- Jeane Slone
Author Power: A Different Kind of Distribution
August 2012
by D. Patrick Miller
Take a stroll down the sidewalk of the Sonoma Marketplace, and right next to the Whole Foods grocery you’ll see a distressing sign of the times. It’s the empty storefront of Bookends, an independent bookstore that served the Northern California farm-and-winery town of Sonoma for 32 years before closing in the fall of 2011, citing death by Kindle and other heartless forces of modern commerce.
Just on the other side of Whole Foods, you’ll find another, more encouraging sign. Inside the Barking Dog coffeehouse, there are three shelves of neatly arranged books, all signed by local authors, each with a simple typeset description attached that includes what town the author lives in. There’s no clue to the origin of this minibookstore until you notice a letter-sized sign saying Buy local authors’ autographed books here!—and a small-type note saying that authors who want to join the show on the shelves should email one Jeane Slone.
Slone is the self-published author of two historical novels—She Flew Bombers During WWII and She Built Ships During World War II—the first title a winner of a Next Generation Indie Book Award this year. She’s also an activist with the 250-member Redwood Writers Club. Slone manages a coffeehouse and gift shop bookselling network comprising about a dozen retail outlets in Sonoma County, selling books for about 90 authors besides herself. But she admits that the original inspiration for her guerrilla-style marketing effort was less than altruistic.

» CHALLENGE 1:
State whether each statement agrees with the Author Power article: (a) Bookends operated in Sonoma for 32 years before closing in the fall of 2011; (b) the Barking Dog coffeehouse holds five shelves of books by local authors; (c) Slone's second novel won a Next Generation Indie Book Award. For each, answer yes or no and quote the words of the article that decide it.
» CHALLENGE 2:
Reproduce the passage of the Author Power article starting with "Just on the" and going on through "one Jeane Slone.".

» STORED ROWS:
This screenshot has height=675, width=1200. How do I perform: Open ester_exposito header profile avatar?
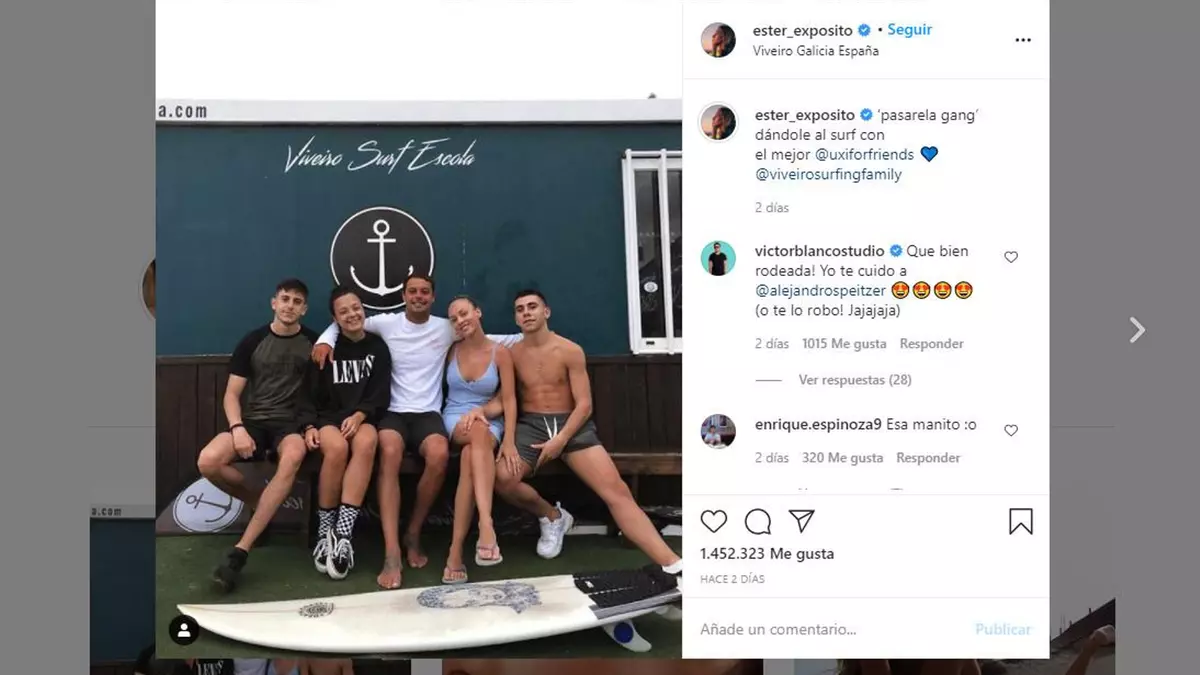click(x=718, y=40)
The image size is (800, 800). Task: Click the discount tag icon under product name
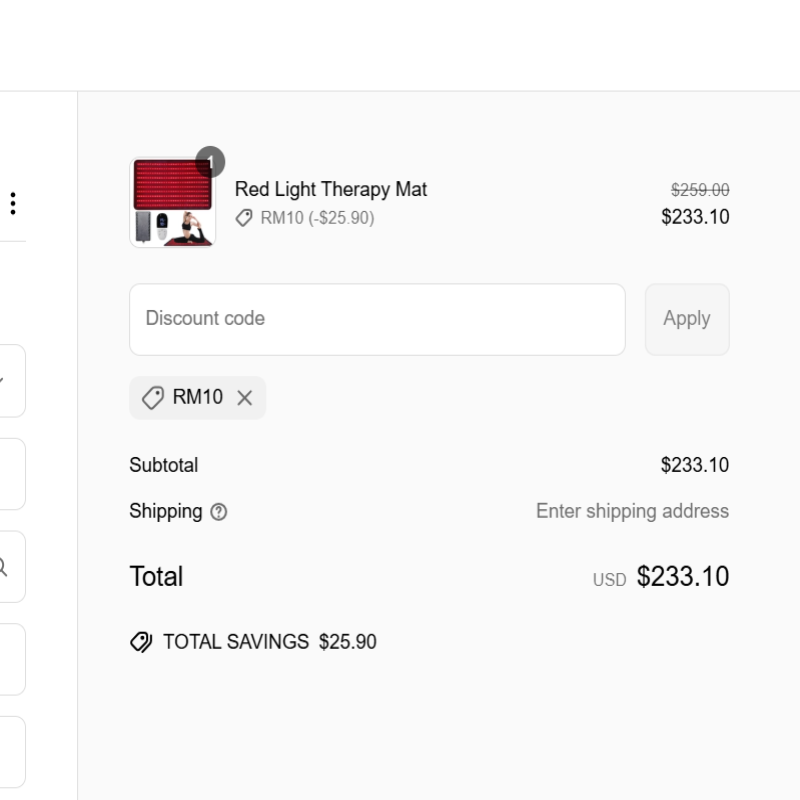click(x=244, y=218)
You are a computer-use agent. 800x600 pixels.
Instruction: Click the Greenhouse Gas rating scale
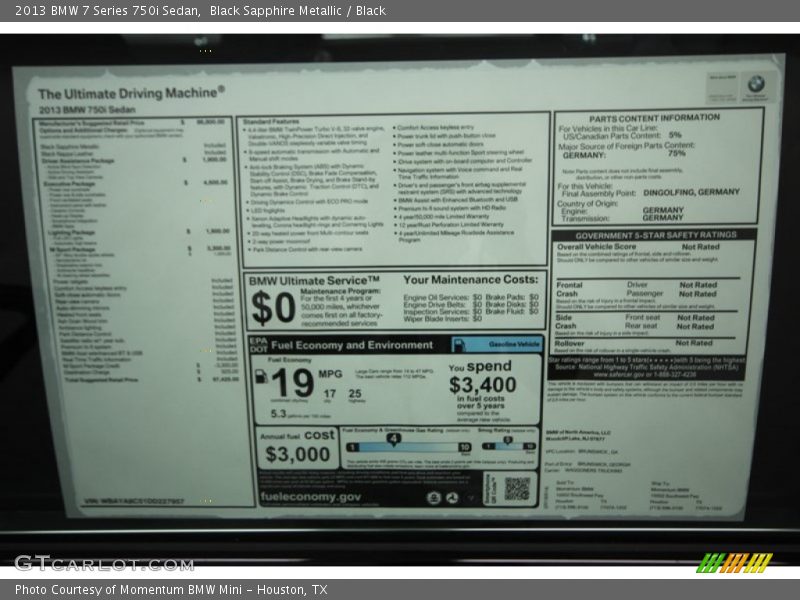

» COMPLETE RESPONSE 1:
(a) Yes: "served the Northern California farm-and-winery town of Sonoma for 32 years before closing in the fall of 2011"
(b) No: "there are three shelves of neatly arranged books"
(c) No: "the first title a winner of a Next Generation Indie Book Award this year"

» COMPLETE RESPONSE 2:
Just on the other side of Whole Foods, you’ll find another, more encouraging sign. Inside the Barking Dog coffeehouse, there are three shelves of neatly arranged books, all signed by local authors, each with a simple typeset description attached that includes what town the author lives in. There’s no clue to the origin of this minibookstore until you notice a letter-sized sign saying Buy local authors’ autographed books here!—and a small-type note saying that authors who want to join the show on the shelves should email one Jeane Slone.